Here Come the AI Manipulators!

Amidst all the talk and popularity of AI and ChatGPT-like products, keep one thing in mind:
Humans screen, and influence, ALL of the content AI is using for answers. Teach it what to look for, consider, and compile. It's like how search engines optimize your result based on keywords content users provide (a more open approach), or who pays the browser more to show up first (not as open). All need income to exist. Follow the money.

This is why there are some people and groups already creating their own versions of AI that slant towards what they want others to believe. Who? The Republican National Party in America and Elon Musk to name two.

Like everything else in life, be aware of your source.

Think of it as dictionaries from different providers. There are truly open-sourced dictionaries, focusing on generally held fact. Then there are ones whose content is based by religious, political, ethnic or other social bias perspectives. Some are transparent about their bias. Others are not.

One more example. I run my writings through three very popular, mainstream products to check spelling, grammar and composition: MS Word, Google Docs, and ProWritingAid. None of them agree and find everything. I have to rely on my final assessment.

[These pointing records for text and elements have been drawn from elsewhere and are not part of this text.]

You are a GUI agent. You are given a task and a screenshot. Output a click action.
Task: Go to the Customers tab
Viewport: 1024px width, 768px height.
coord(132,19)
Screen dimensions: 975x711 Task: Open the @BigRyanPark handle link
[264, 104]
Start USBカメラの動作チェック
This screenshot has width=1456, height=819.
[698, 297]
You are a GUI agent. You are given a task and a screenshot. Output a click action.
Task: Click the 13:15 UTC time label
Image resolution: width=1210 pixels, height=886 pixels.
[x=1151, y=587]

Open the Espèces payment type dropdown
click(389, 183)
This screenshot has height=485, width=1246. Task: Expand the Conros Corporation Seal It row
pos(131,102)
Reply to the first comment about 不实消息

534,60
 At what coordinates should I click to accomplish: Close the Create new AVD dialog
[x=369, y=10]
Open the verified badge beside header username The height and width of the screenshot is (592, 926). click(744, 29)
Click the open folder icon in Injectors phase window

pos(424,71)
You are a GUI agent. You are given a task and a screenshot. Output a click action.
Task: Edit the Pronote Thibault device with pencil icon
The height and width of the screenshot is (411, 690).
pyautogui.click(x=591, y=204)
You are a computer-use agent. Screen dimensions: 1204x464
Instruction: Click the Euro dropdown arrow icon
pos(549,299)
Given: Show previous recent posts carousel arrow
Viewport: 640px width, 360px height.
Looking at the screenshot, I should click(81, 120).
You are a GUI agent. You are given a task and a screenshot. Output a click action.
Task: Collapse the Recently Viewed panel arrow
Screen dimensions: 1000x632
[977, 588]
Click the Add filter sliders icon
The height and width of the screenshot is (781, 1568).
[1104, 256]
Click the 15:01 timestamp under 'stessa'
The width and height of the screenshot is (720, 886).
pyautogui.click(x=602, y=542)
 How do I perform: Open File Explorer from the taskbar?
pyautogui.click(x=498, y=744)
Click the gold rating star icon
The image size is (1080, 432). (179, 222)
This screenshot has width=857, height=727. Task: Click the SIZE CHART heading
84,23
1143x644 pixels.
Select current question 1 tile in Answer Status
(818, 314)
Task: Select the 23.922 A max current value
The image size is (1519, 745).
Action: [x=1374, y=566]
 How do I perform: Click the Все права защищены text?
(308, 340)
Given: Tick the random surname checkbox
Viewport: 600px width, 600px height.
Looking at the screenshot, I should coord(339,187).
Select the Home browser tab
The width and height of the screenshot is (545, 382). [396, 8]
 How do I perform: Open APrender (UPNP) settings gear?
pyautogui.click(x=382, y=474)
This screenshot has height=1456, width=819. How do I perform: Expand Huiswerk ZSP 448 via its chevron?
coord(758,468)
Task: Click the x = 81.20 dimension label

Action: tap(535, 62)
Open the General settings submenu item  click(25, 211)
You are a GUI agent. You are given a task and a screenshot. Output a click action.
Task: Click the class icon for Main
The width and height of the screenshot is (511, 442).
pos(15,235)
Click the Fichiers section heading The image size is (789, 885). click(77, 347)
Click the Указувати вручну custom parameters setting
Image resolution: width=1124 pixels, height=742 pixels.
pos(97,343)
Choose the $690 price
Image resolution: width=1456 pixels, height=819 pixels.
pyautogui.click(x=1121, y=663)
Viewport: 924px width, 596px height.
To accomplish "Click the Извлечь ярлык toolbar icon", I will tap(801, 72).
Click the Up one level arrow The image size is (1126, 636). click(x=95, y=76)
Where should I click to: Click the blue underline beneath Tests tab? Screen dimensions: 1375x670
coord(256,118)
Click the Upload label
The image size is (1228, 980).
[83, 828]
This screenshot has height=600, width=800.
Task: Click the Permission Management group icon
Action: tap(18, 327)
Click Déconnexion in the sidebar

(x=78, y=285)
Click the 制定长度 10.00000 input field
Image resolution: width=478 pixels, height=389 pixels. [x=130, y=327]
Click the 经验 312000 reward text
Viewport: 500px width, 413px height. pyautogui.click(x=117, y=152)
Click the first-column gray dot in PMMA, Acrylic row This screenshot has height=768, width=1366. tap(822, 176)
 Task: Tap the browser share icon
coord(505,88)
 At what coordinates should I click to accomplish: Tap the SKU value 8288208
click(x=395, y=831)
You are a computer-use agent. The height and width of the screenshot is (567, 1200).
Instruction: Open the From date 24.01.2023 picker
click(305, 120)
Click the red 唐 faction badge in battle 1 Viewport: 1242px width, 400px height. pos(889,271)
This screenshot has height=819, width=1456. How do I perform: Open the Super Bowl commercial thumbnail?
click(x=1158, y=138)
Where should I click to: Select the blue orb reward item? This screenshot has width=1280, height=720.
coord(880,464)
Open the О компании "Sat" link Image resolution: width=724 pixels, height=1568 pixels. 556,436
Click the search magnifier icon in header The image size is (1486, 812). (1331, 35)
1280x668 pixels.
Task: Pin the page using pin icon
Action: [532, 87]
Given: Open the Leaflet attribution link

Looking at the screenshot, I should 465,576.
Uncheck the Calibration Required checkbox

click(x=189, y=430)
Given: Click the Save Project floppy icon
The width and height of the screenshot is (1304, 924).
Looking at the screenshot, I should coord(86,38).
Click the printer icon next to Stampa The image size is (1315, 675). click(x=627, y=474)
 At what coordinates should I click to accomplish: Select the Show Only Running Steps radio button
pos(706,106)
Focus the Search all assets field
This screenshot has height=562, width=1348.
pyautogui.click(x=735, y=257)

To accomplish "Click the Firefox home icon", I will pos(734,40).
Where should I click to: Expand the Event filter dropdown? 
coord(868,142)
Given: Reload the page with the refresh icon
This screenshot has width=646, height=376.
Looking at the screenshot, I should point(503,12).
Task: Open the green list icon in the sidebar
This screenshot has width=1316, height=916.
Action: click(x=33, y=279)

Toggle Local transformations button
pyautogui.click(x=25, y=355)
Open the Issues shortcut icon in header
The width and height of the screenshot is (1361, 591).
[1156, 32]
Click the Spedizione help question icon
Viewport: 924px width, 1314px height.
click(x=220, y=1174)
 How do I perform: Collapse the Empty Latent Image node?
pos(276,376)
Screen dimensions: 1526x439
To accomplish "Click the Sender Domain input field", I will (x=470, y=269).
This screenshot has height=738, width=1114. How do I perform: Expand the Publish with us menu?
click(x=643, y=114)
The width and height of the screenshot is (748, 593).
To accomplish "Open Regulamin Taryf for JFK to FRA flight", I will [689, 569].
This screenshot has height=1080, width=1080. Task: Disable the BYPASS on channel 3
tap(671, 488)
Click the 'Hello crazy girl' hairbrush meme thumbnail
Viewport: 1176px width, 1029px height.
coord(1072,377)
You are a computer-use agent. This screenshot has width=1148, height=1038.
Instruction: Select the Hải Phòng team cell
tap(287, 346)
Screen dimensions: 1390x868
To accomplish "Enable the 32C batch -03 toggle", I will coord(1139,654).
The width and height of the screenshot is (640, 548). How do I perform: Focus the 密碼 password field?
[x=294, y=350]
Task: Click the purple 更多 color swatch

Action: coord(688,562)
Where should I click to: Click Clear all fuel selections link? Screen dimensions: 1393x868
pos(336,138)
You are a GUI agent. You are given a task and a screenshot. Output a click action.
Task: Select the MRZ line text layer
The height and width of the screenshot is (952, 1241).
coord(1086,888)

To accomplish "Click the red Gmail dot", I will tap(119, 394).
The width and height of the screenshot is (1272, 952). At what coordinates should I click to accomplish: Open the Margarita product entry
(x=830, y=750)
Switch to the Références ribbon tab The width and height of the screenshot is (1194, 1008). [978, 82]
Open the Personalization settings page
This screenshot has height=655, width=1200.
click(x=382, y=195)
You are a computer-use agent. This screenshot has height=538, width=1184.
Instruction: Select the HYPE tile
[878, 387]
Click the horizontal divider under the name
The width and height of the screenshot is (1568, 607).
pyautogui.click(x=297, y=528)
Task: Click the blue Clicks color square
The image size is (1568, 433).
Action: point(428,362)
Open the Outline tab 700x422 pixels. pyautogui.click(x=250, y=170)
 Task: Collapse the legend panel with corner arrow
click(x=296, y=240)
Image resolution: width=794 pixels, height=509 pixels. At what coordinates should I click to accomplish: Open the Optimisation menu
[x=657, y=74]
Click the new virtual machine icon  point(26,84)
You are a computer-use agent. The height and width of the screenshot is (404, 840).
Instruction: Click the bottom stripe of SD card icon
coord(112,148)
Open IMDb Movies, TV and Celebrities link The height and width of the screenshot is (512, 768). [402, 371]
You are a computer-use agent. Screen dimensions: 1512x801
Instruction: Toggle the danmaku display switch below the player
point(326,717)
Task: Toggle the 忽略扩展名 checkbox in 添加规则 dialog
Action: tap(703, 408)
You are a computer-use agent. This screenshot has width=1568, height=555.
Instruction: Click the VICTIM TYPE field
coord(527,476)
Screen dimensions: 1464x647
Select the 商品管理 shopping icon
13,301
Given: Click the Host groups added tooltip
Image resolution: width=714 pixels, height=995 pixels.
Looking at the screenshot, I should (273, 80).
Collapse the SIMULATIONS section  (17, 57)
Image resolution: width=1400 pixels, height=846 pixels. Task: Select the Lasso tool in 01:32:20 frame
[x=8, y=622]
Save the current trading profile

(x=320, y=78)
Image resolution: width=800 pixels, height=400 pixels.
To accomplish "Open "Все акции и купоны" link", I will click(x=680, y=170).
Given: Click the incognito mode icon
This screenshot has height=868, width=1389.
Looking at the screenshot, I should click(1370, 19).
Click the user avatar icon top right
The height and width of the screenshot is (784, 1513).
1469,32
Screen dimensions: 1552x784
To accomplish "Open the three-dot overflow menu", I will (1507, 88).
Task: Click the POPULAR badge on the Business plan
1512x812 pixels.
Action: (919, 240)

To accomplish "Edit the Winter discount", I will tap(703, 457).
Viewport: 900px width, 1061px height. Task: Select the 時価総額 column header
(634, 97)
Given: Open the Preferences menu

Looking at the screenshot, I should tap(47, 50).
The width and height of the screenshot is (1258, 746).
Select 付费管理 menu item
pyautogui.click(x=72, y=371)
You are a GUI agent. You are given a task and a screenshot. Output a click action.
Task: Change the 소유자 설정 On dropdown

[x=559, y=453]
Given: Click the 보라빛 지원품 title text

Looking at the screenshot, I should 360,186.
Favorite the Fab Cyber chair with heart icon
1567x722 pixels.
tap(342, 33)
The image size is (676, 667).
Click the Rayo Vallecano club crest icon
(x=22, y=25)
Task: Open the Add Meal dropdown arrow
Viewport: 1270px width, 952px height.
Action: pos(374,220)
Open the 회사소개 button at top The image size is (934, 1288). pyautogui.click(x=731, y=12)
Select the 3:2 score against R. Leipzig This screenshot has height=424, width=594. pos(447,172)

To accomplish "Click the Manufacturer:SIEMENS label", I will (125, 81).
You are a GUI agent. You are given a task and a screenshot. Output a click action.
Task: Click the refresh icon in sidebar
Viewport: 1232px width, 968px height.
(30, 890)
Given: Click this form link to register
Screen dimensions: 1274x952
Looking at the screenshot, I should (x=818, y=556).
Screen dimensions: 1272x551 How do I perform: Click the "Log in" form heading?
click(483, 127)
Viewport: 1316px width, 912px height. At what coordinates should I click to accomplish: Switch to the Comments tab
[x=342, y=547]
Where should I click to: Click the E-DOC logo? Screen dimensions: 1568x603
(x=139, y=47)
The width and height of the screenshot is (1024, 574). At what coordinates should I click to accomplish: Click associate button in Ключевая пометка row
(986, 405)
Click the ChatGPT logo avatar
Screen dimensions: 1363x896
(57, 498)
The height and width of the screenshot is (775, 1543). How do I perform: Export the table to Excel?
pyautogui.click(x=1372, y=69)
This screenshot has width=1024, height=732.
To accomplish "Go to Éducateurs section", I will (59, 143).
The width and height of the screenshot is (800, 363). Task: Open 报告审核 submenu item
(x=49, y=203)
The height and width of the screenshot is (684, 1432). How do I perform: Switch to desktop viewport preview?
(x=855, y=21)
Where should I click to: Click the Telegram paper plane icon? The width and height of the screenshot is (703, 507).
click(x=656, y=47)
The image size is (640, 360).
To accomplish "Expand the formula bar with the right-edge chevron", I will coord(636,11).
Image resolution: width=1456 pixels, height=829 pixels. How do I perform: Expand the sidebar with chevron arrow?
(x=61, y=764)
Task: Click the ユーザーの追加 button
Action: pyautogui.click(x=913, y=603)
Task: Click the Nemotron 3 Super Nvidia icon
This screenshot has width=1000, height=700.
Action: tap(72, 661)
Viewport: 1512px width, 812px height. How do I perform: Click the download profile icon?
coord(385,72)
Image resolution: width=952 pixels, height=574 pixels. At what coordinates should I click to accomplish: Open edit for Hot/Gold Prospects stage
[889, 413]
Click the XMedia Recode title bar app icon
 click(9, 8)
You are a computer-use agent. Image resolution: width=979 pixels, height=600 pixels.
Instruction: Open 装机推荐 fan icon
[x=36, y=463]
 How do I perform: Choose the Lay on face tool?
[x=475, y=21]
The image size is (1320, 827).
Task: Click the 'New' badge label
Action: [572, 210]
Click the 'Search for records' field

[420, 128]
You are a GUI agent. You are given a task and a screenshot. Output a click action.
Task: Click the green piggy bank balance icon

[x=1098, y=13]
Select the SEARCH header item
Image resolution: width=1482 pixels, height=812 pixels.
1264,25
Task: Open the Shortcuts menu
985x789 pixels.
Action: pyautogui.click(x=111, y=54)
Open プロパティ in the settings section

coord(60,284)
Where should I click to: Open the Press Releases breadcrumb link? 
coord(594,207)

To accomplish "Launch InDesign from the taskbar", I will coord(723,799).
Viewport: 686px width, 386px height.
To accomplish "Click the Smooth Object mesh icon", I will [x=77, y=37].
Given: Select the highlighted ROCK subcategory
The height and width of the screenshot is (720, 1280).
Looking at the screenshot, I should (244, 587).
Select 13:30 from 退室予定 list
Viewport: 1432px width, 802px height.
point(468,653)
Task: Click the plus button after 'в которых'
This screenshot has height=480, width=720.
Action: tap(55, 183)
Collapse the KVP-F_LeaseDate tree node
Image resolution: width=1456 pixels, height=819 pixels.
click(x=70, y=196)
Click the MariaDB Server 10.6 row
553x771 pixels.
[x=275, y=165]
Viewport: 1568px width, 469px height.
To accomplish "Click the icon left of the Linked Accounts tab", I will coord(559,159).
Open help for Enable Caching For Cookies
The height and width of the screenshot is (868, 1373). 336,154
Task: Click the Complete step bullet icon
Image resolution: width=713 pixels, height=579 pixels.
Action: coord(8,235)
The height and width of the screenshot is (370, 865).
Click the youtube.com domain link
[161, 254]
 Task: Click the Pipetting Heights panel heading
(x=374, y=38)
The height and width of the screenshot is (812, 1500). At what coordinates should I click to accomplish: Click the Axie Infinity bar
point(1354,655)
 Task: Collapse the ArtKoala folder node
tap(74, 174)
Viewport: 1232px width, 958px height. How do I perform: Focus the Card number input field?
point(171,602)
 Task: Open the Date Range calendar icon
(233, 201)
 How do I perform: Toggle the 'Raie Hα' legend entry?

And then there's this, from a recent New York Times article by By Stuart A. Thompson, Tiffany Hsu and Steven Lee Myers on the expanding use of AI and some folk's belief that the information is "reliable":

In the United States, Brave, a browser company whose chief executive has sowed doubts about the Covid-19 pandemic and made donations opposing same-sex marriage, added an A.I. bot to its search engine this month that was capable of answering questions. At times, it sourced content from fringe websites and shared misinformation.

Brave’s tool, for example, wrote that “it is widely accepted that the 2020 presidential election was rigged,” despite all evidence to the contrary.

“We try to bring the information that best matches the user’s queries,” Josep M. Pujol, the chief of search at Brave, wrote in an email. “What a user does with that information is their choice. We see search as a way to discover information, not as a truth provider.”

Be open, be curious, and reconcile to be your best self.